During the debates, President Bush announced that he has only one test for judicial appointments: he won't appoint "activist" judges. Of course, those who toil in the federal courts recognize that many of the conservative judges he favors pursue an activist philosophy. When the Fourth Circuit decides that the Miranda decision doesn't mean what it says, that's activism. When the Seventh Circuit decides that failing to hire a pregnant woman for fear that she won't return to work after having her baby isn't pregnancy discrimination, that's activism.
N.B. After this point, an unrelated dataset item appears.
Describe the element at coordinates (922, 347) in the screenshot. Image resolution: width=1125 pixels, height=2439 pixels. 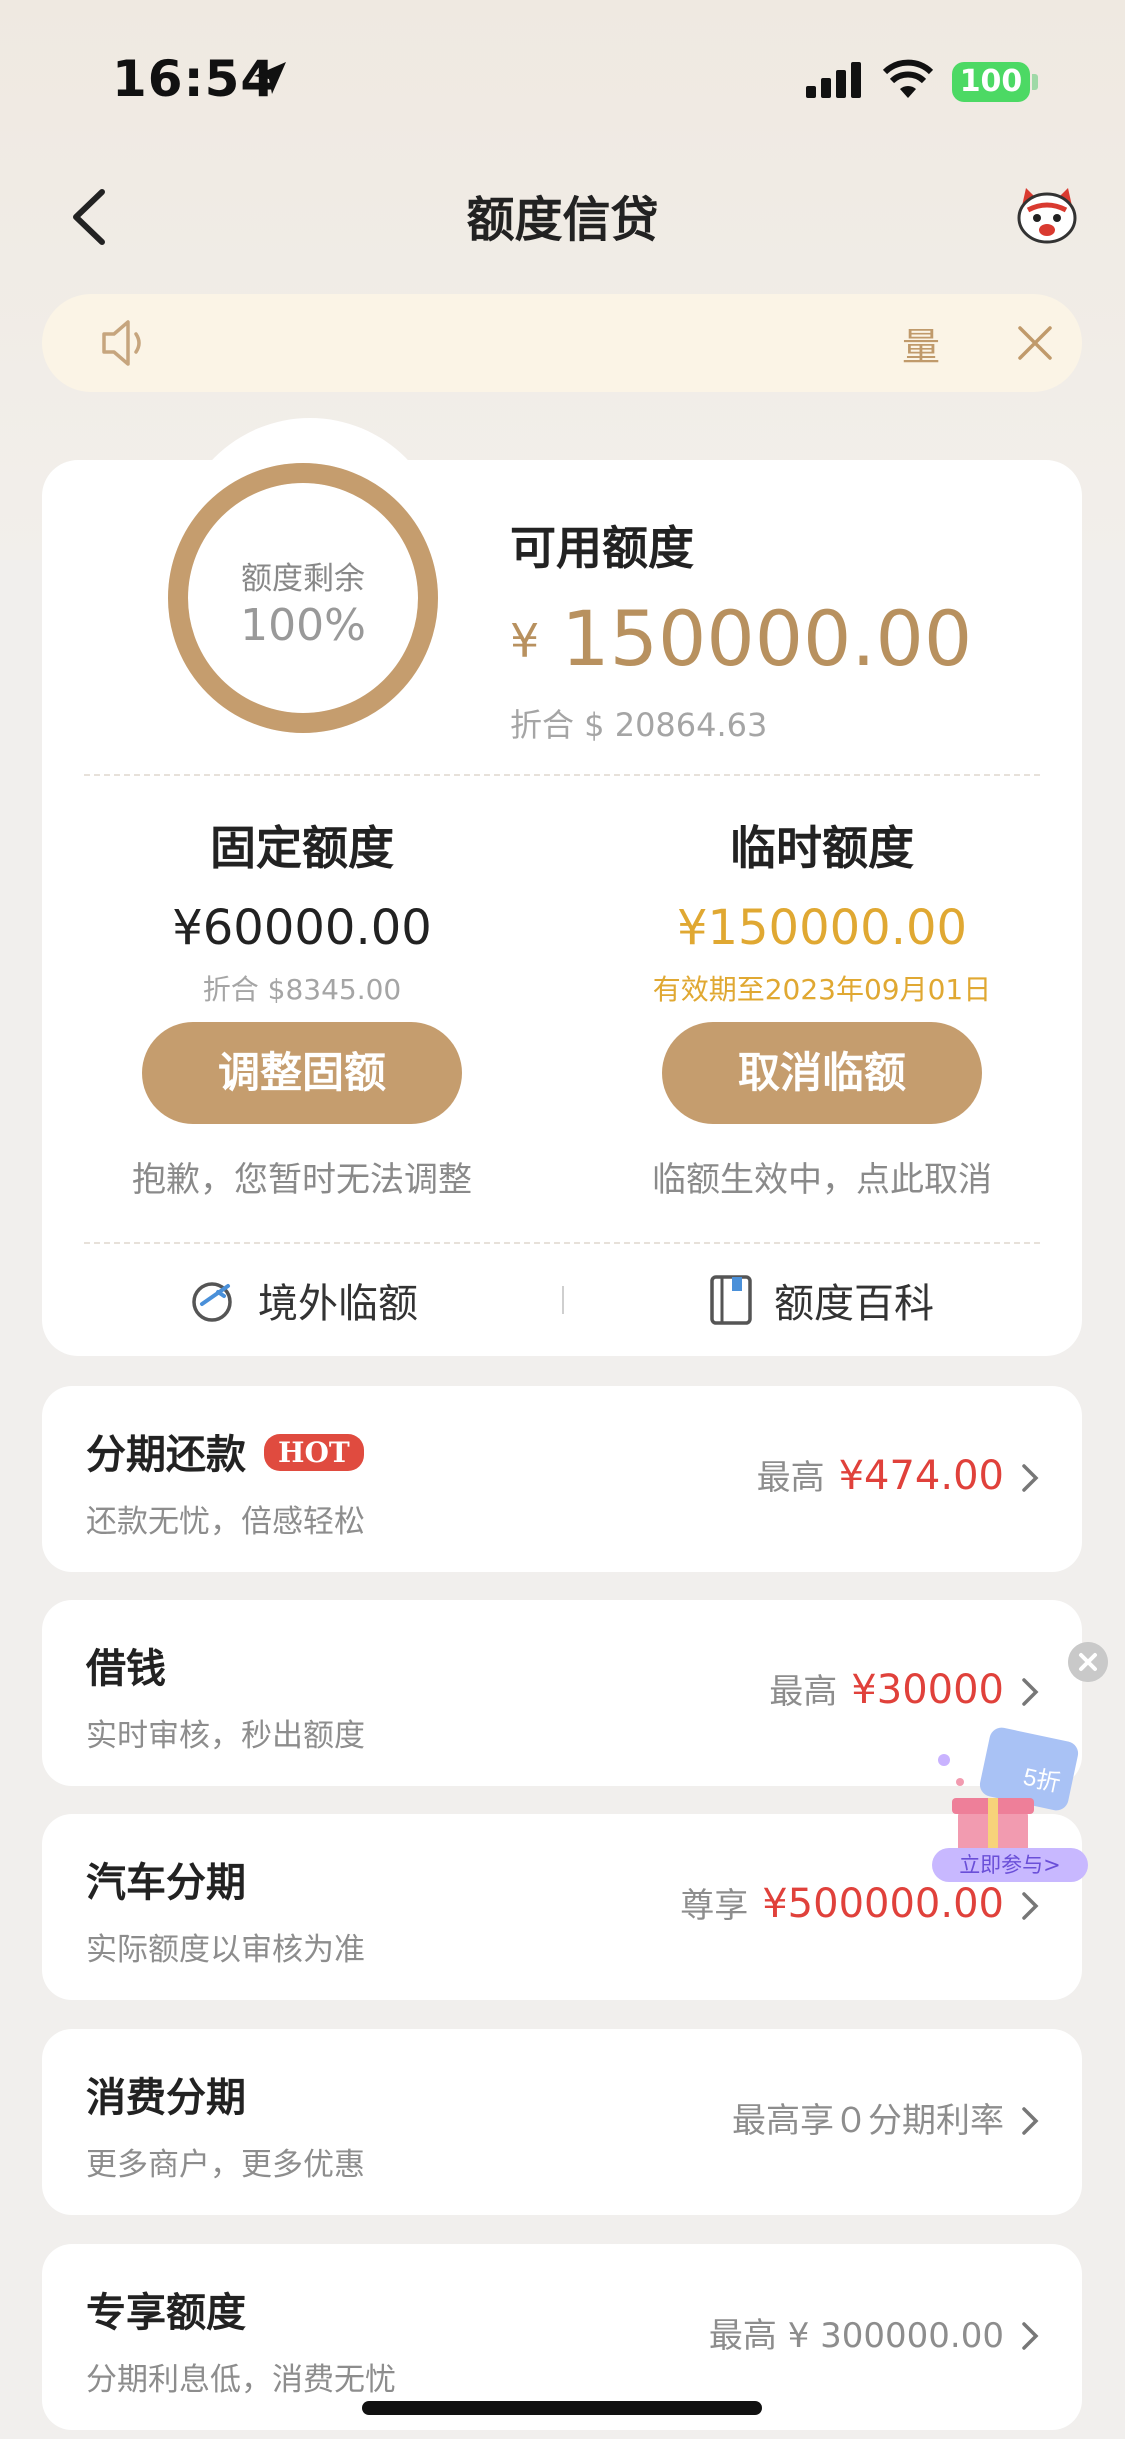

And when Republican-appointed judges refuse to enforce environmental laws, that's activism.

A report (pdf) by the Environmental Law Institute examines the judicial response to lawsuits filed under the National Environmental Policy Act, a 1970 law that requires federal agencies to produce environmental impact statements before undertaking a project that might have a significant environmental impact.

Federal judges appointed by Democratic presidents are at least three times more likely than those appointed by Bush to rule in favor of plaintiffs who sue the federal government for violating certain environmental regulations, the report found. ... The report shows that federal district judges appointed by a Democratic president ruled in support of pro-environment NEPA cases 60 percent of the time, while GOP-appointed judges ruled in support 28 percent of the time. (The Bush appointees, by comparison, only ruled in favor 17 percent of the time.)

Bush appointees constitute 23 percent of active federal judges. Can the country afford to have President Bush choosing activist judges for another four years?